-- Provided data follows --

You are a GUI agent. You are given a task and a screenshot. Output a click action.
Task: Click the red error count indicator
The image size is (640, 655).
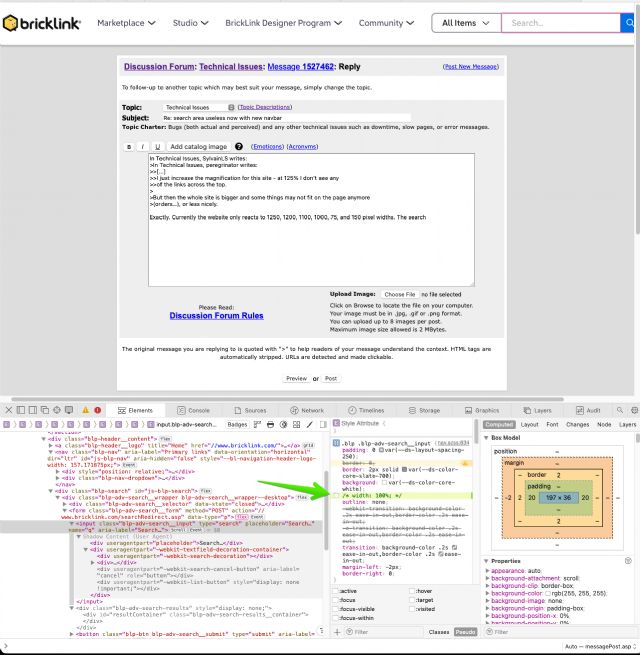[x=97, y=410]
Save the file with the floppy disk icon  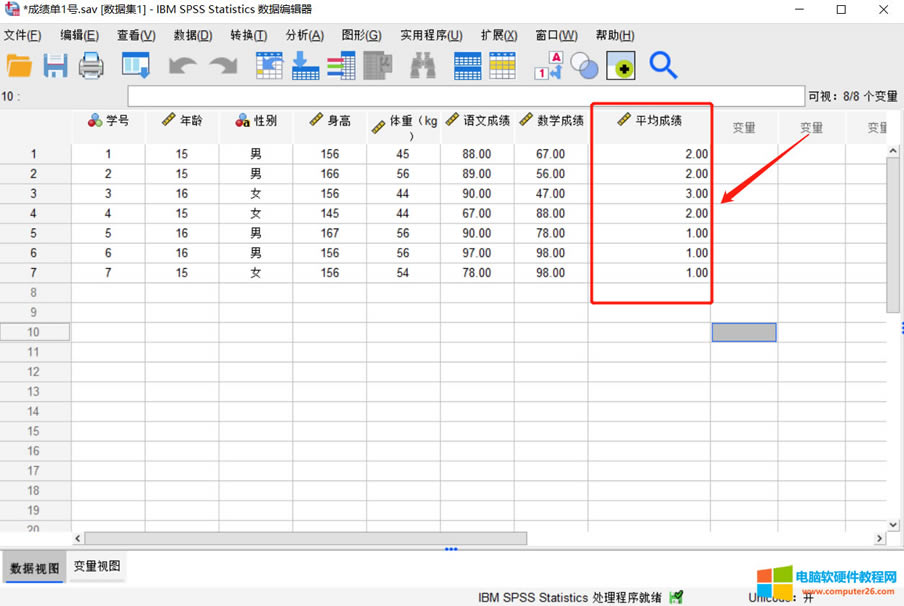55,66
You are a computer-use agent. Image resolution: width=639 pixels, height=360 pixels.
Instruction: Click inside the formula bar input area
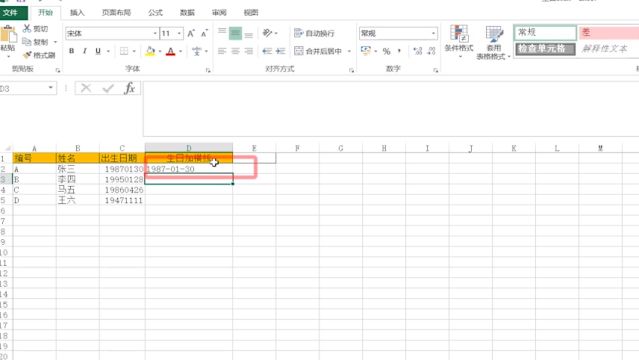pyautogui.click(x=391, y=108)
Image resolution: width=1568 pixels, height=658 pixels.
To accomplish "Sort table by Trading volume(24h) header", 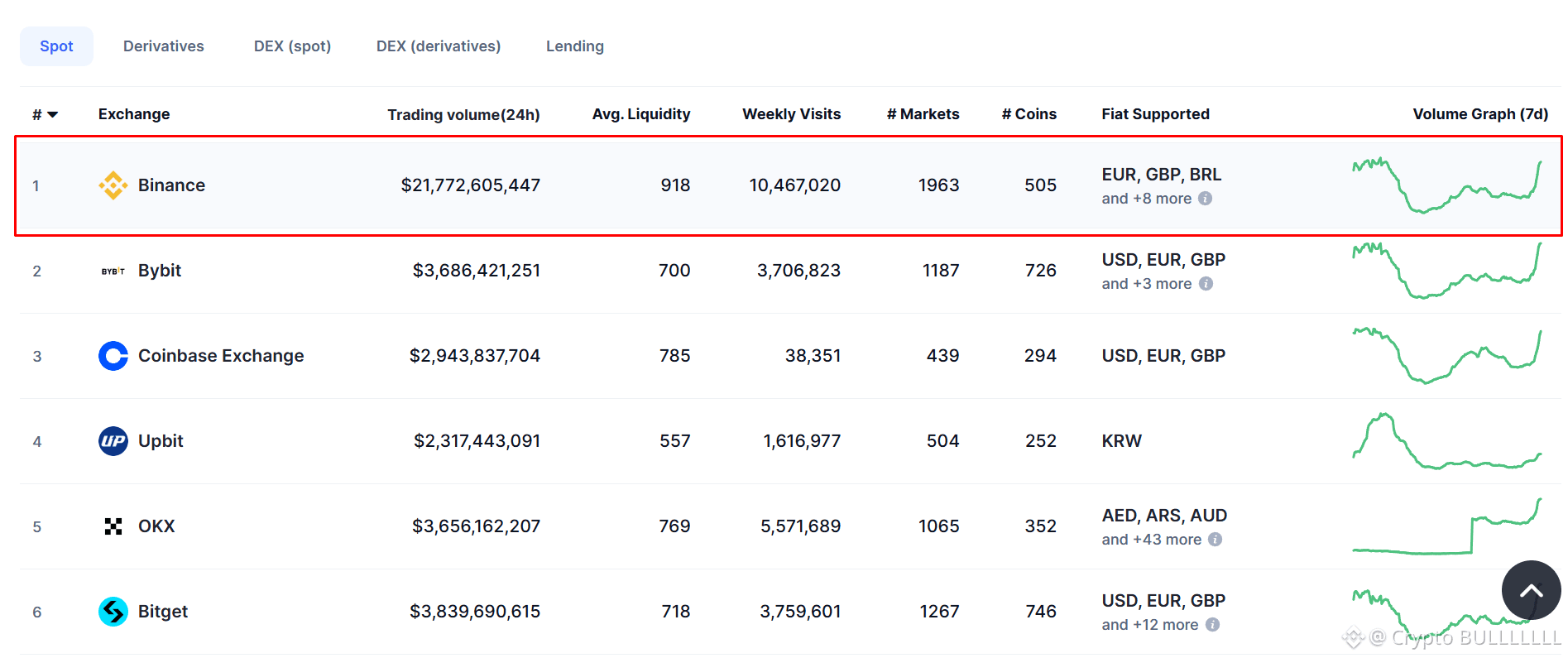I will (x=463, y=114).
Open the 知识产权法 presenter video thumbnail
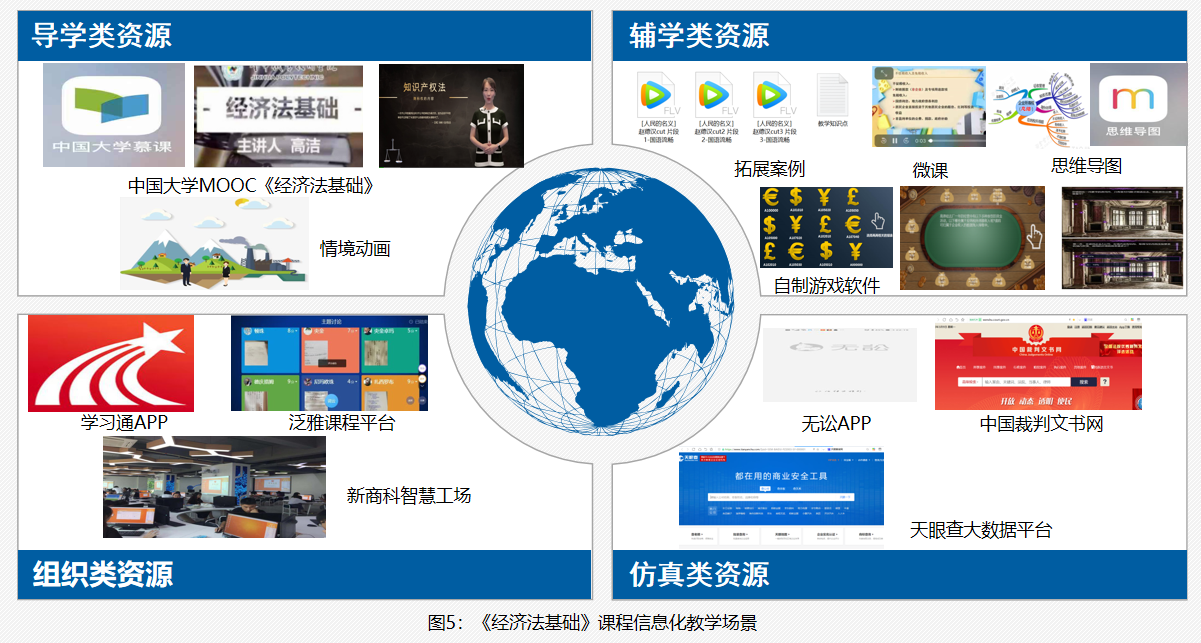Viewport: 1201px width, 643px height. [x=451, y=115]
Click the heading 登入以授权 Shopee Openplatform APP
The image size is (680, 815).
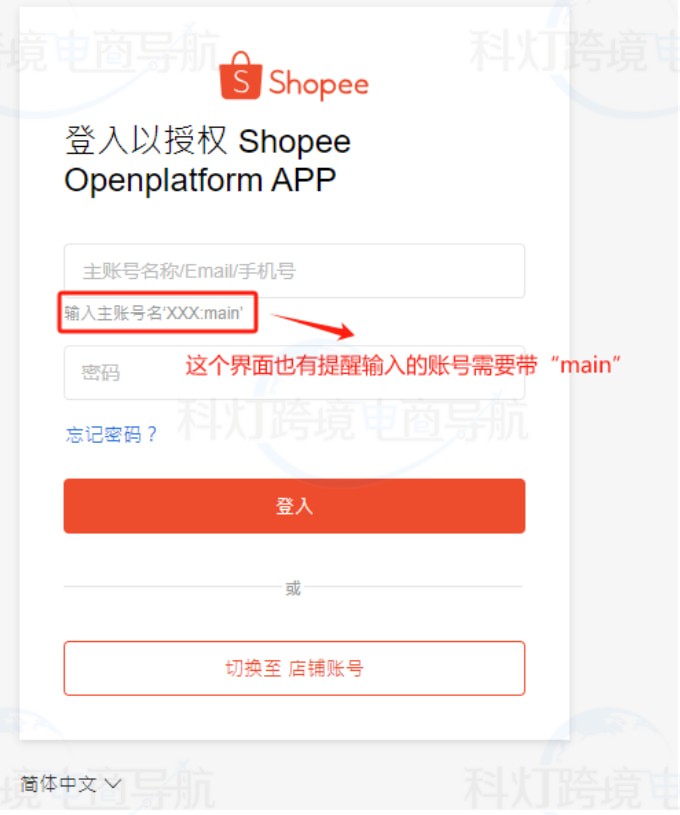tap(208, 160)
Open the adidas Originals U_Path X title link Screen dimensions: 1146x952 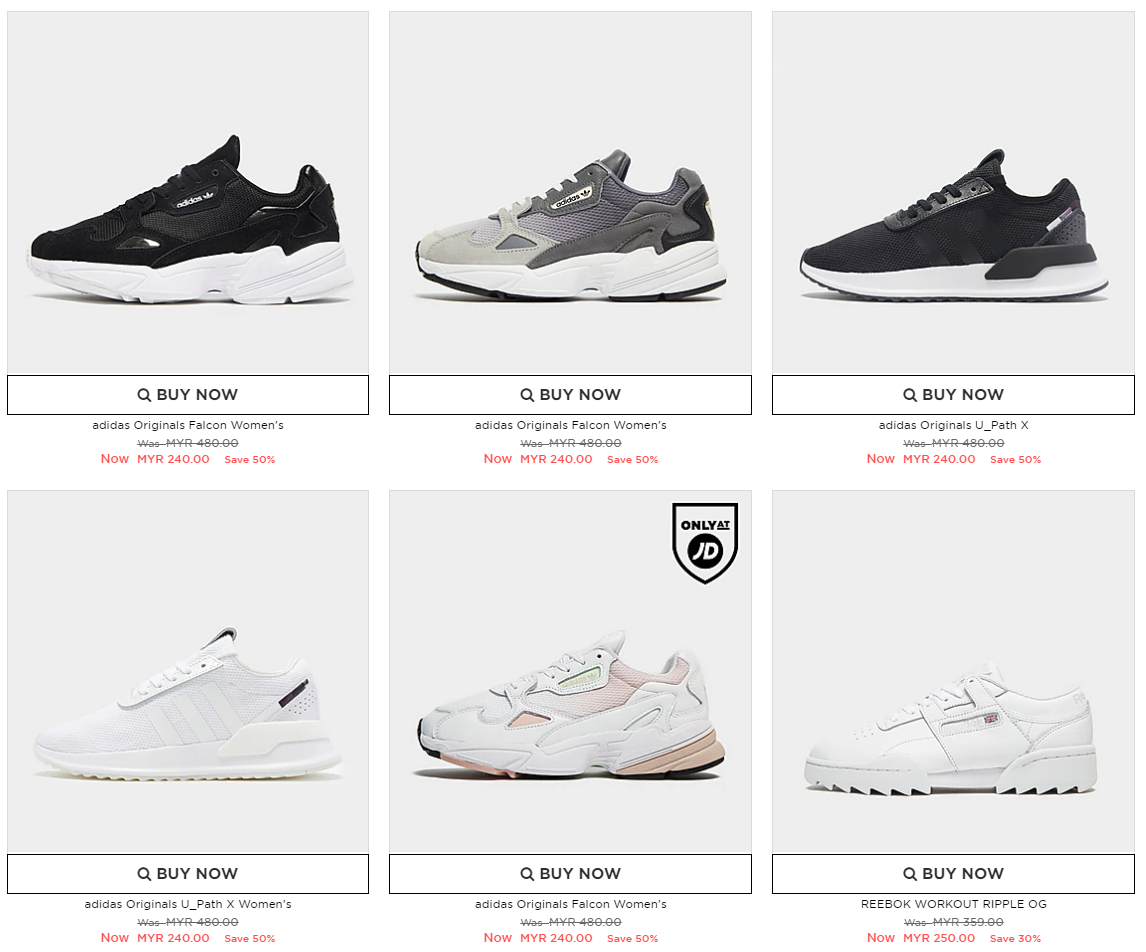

-- Provided data concluded --

Task requirements
Among the lines above, find those that contain the word "pixels" and copy them.

Answer box
You are a computer-use agent. Image resolution: width=639 pixels, height=360 pixels.
Image resolution: width=1568 pixels, height=658 pixels.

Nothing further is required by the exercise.